Books: The world's eating disorder

This riveting book explains how corporate control of government food policy in the West dishes up a double helping of calamity. Craig Sams offers his own cure.

Last Updated: 31 Aug 2010

In 1944, Charles Wilson, president of General Motors, told Congress that if the US were to avoid a return to the dark days of the Depression, it would need a 'permanent war economy'. This gave rise to the military-industrial complex against which President Eisenhower eloquently warned in 1961. Its corollary was the nationalisation of farming in the form of industrial agriculture. After World War II, explosive factories converted to nitrate fertiliser production, tank factories turned out bigger tractors, and farmers were cajoled with subsidies and price controls to overproduce food.

A big beneficiary of this de facto nationalisation of farming and food trading has been processing giant Archer Daniels Midland (ADM), whose chairman Dwayne Andreas said: 'The competitor is our friend and the customer our enemy. The only place you see a free market is in the speeches of politicians. People who aren't from the Midwest do not understand that this is a socialist country.'

Raj Patel's book Stuffed and Starved is a captivating historical analysis of how corporate control of government food policy has generated the diet-related disease that plagues rich countries while also being the primary cause of the poverty and starvation that kill millions elsewhere every year.

Chronic food surpluses have to go somewhere - mainly into people's mouths. The result, obesity, generates diabetes and heart disease and is second only to cigarettes as a cause of cancer. A billion people are on this path to a shortened lifespan. In the US, people spend less of their income on food (8%) and more on medical treatment (15%) than anywhere else.

Another billion are starving, mostly the families of small farmers who once produced their own food and enough surplus to generate cash. With prices artificially low, many abandoned the countryside and moved to urban slums.

How did this happen? At the heart of it are big grain traders like ADM, Cargill and Bunge. These push for free markets but do so because their domestic markets are rigged, with help from the US department of agriculture. With $180bn of annual subsidies, US farmers can sell the traders their soybeans and corn at well below cost, with the government making up the difference. On a domestic scale, this translates into cheaper and fattier meats and corn syrup sweetener - a recipe for obesity.

For farmers in the developing world, low prices are a disaster - their governments can't afford to subsidise them. Slave labour and cutting down the rain forest help some. For many more, though, it's off to the urban slums.

Since this book was written, the price of corn and soy has soared: surpluses are converted into ethanol and bio-diesel, thanks to a 50 cents a gallon subsidy.
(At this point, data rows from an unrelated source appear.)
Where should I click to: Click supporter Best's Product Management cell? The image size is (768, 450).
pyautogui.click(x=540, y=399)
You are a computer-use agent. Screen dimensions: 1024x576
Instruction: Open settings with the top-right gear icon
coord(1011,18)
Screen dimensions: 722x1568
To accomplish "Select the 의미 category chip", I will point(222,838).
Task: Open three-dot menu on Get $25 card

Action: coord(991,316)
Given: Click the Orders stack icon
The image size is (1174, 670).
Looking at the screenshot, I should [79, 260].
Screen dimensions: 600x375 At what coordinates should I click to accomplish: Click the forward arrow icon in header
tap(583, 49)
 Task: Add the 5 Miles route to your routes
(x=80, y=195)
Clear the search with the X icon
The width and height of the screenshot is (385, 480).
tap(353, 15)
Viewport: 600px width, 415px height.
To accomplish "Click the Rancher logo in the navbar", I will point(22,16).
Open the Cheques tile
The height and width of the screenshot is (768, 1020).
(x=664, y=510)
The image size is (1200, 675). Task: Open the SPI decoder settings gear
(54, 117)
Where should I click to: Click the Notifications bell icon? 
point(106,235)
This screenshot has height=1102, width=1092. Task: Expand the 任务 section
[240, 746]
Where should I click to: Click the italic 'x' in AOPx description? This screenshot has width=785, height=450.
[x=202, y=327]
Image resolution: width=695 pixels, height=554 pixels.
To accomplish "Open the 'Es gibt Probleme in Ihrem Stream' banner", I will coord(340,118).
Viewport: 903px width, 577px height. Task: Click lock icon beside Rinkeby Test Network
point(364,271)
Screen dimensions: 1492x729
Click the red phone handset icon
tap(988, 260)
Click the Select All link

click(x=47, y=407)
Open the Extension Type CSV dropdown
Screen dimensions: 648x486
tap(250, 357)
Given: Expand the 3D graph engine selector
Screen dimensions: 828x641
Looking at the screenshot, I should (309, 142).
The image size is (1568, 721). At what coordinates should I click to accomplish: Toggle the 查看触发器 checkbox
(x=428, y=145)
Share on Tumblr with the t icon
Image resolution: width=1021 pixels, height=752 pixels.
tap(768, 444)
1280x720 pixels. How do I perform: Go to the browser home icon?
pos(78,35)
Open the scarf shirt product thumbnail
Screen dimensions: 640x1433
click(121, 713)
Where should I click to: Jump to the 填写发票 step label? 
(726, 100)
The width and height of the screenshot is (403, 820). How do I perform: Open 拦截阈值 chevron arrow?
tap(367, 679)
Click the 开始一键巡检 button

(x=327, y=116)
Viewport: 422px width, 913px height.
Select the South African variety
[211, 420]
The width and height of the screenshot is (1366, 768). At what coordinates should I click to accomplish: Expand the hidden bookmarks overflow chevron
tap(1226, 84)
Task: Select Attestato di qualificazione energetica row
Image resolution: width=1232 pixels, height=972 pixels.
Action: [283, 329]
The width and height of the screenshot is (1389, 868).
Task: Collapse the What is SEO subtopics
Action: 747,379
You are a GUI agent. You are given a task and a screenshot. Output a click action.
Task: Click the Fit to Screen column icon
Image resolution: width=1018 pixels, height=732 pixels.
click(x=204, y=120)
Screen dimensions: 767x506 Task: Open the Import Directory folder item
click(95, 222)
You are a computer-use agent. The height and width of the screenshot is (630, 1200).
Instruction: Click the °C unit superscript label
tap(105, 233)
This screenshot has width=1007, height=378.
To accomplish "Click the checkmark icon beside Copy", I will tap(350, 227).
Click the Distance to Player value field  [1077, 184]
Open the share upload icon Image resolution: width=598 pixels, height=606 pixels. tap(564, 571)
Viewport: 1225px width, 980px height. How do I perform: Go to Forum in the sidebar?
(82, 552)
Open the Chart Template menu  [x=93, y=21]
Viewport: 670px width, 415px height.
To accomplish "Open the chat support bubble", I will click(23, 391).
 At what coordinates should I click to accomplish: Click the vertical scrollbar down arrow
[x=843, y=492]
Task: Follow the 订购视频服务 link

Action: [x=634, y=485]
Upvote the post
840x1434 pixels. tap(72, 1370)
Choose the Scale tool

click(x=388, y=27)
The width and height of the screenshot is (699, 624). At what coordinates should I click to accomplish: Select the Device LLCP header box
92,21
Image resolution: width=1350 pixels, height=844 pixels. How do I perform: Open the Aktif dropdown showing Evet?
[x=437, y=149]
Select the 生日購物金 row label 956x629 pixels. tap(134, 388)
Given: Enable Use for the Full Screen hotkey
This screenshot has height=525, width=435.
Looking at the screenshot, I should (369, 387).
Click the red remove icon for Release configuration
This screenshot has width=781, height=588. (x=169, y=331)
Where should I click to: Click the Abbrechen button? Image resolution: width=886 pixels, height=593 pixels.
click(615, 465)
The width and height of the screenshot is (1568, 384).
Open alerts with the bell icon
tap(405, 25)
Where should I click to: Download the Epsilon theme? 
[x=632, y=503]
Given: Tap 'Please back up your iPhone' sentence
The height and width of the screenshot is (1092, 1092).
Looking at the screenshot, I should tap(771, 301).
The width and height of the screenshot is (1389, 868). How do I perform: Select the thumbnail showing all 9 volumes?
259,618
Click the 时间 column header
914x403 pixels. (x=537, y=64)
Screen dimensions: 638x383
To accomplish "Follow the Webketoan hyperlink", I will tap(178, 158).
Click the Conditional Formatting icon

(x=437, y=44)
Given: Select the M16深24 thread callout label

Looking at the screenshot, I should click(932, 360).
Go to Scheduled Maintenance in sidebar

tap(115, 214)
The impact on the world's farmers of artificially low prices is at last diminishing.

Patel doesn't do the sums in this otherwise copiously referenced book, but they're simple. EU and US subsidies of $350bn a year halve the value of benchmark food commodities. The rest of the world produces $2trn worth of food a year. If prices doubled, they'd be $2trn better off. That's enough to pay off all developing world debt in less than a year. There are hundreds of thousands of farmers in Mexico alone who are quietly celebrating rising corn prices.

Patel follows the debt/suicide trail: the big bulge was in the Midwest in the '80s as debt-ridden American farmers shot themselves (and sometimes their bank managers). Then it moved to India, where suicides are still rising as farmers struggle with debt from purchasing expensive GM seed that fails to fulfil its promise. In the UK, farmers have one of the highest suicide rates of any profession.

What other industry has such a record of despair among its producers and death from both excess and scarcity among its customers? This isn't how capitalism should work, but we've seen grim previews in the famine deaths of the Soviet Union in the 1930s and China in the 1950s that resulted from mixing socialism and food production.

Patel's solutions are mostly ameliorative, and this is the weakest part of what is otherwise essential reading. He proposes that we learn to cook and eat good food, seasonal, organic and fairly traded, bought and sourced locally, avoiding supermarkets: the individual pitted against the combined power of the state and multinationals. The booming organic market may show what consumers can achieve, but policy must change, too.

Which political party dares to put food and farming back into the free market? Free enterprise works for all other formerly state-controlled industries; why not food?

- Stuffed and Starved: Markets, power and the hidden battle for the world's food system; Raj Patel

Portobello Books £16.99

- Craig Sams is chair of the Soil Association and co-founder of Green & Black's.